The task: All lines from the opening of the data to the line containing "Task: Add a new workflow tab" must be returned unchanged, and only those lines.

Collected data entries:
######

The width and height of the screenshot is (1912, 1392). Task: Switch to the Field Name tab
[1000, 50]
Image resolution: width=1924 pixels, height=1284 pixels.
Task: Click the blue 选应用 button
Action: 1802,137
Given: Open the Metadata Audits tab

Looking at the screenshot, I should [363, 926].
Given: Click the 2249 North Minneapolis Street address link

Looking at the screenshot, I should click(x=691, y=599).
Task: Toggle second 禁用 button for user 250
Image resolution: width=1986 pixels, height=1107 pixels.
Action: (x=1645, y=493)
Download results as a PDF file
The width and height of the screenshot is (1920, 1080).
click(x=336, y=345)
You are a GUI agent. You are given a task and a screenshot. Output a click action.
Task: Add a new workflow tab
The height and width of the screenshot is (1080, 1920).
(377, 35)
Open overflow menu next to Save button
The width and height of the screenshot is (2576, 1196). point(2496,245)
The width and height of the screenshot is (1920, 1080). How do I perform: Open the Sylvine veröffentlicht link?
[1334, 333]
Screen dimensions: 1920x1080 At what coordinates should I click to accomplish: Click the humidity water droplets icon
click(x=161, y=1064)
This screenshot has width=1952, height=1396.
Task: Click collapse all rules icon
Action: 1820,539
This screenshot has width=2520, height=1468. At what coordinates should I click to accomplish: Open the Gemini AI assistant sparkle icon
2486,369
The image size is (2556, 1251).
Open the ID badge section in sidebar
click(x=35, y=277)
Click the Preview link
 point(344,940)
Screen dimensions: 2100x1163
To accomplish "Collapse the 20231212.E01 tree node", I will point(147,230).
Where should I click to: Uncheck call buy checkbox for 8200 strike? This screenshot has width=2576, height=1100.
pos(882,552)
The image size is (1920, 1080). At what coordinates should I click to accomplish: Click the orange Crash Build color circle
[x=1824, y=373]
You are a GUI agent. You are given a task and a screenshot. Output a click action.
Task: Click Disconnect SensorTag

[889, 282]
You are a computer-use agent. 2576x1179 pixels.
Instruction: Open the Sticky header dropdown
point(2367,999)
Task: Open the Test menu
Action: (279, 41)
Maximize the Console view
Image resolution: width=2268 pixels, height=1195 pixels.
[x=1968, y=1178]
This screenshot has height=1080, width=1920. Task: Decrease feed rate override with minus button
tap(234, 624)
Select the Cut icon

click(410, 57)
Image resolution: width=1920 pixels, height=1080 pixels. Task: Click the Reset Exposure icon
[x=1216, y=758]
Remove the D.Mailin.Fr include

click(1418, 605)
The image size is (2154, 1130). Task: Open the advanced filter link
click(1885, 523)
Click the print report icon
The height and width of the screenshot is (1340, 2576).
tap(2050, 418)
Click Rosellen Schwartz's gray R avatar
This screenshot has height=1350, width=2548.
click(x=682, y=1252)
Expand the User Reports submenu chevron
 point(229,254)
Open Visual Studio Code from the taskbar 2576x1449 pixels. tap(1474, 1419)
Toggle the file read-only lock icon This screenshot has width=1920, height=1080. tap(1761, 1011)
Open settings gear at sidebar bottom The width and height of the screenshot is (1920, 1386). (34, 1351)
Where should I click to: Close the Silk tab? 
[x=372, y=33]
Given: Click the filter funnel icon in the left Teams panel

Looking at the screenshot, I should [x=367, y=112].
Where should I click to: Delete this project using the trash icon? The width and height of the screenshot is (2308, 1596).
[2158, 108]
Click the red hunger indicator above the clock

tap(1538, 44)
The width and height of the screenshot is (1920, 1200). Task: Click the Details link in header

######

Exercise result:
The width and height of the screenshot is (1912, 1392). Task: Switch to the Field Name tab
[1000, 50]
Image resolution: width=1924 pixels, height=1284 pixels.
Task: Click the blue 选应用 button
Action: 1802,137
Given: Open the Metadata Audits tab

Looking at the screenshot, I should [363, 926].
Given: Click the 2249 North Minneapolis Street address link

Looking at the screenshot, I should click(x=691, y=599).
Task: Toggle second 禁用 button for user 250
Image resolution: width=1986 pixels, height=1107 pixels.
Action: (x=1645, y=493)
Download results as a PDF file
The width and height of the screenshot is (1920, 1080).
click(x=336, y=345)
You are a GUI agent. You are given a task and a screenshot. Output a click action.
Task: Add a new workflow tab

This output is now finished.